In case scripting, individual cancellation behavior can be defined using CaseChangeFunction.Cancellation and CaseChangeFunction.CancellationDate.

Time Calculations

The following example shows a scenario where the mutations of the monthly wage and risk bonus overlap.

Time Calculations

The calculation of time values taking into account overlaps is possible with the operators addition (+), subtraction (-), multiplication (*), division (/) and modulus (%).

The following wage type script calculates the above example.

1 var values = GetCaseValues("Salary", "RiskBonus");
2 decimal baseSalary = values["Salary"];
3 return baseSalary + (values["Salary"] * values["RiskBonus"]);

In line 1 the values to be calculated are requested — in this case Salary and RiskBonus. For more complex scenarios, the parameter list must be extended accordingly. Line 2 retrieves the base monthly salary, to which the risk bonus is added in line 3. The key is the multiplication operator, which splits the values into sub-periods and multiplies the values per sub-period. The final wage type result is the sum of the products across all partial periods.

The cast in line 2 to decimal is required so that line 3 yields a numeric result.

Temporal Perspectives

The Payroll Engine separates two independent time axes for every case value lookup:

Axis Parameter Question
Value Date periodStart Which value is active at this point?
Evaluation Date evaluationDate Which entries are visible (knowledge cutoff)?

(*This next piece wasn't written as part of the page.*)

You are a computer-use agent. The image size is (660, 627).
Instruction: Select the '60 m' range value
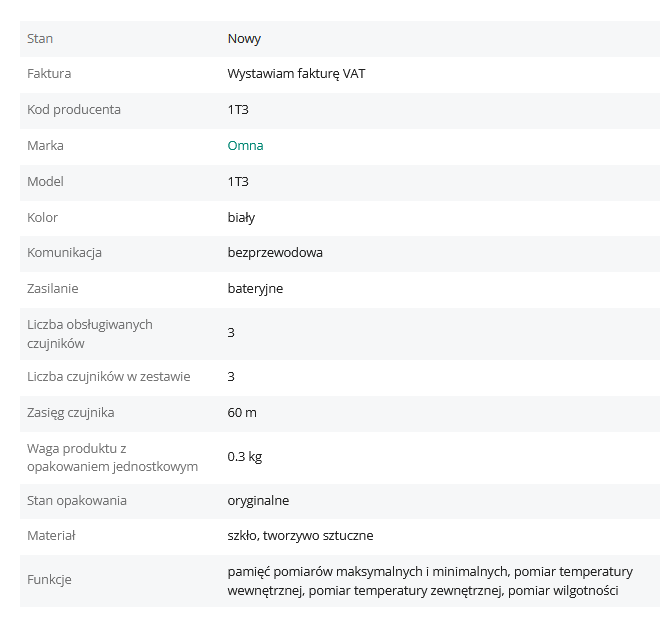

This two-axis model enables retroactive recalculation, historical reconstruction, and future forecasts — all without changing the underlying data.

Scenario

The following scenario is used throughout the examples below. Three salary entries are recorded over the course of a year:

Temporal Perspectives Scenario

Retro Scenarios

With the Evaluation Date in the past, the engine reconstructs the exact data view that existed at that moment — based on the immutable Created timestamp of each case value.

Retro Scenarios

The four retro scenarios map onto a 2×2 matrix of Value Date × Evaluation Date:

Retro Scenarios Matrix

Scenario Eval Date Value Date Result Question
Retro A Today Today 5500 What is the current salary?
Retro B Feb 1 Jun 1 5000 What did we know on Jun 1 based on the February data?
Retro C Feb 1 Today 5000 What would we have predicted for today back in February?
Retro D Today Jun 1 5500 What do we know today about Jun 1?

Forecast Scenarios

With the Evaluation Date set to a future period, the engine calculates directly in the target month — without computing all intermediate periods. An optional forecast name isolates forecast results from live payroll data.

Forecast Scenarios

Scenario Eval Date Value Date Forecast Result Question
Forecast A Oct 15 Oct 15 5500 What is the October salary without forecast?
Forecast B Oct 15 Oct 15 Budget2026 6000 What is the October salary including the budget plan?
Forecast C Dec 15 Dec 15 Budget2026 5500 What is the December salary after the budget entry expires?

The TemporalPayroll example implements all seven scenarios as executable payrun jobs.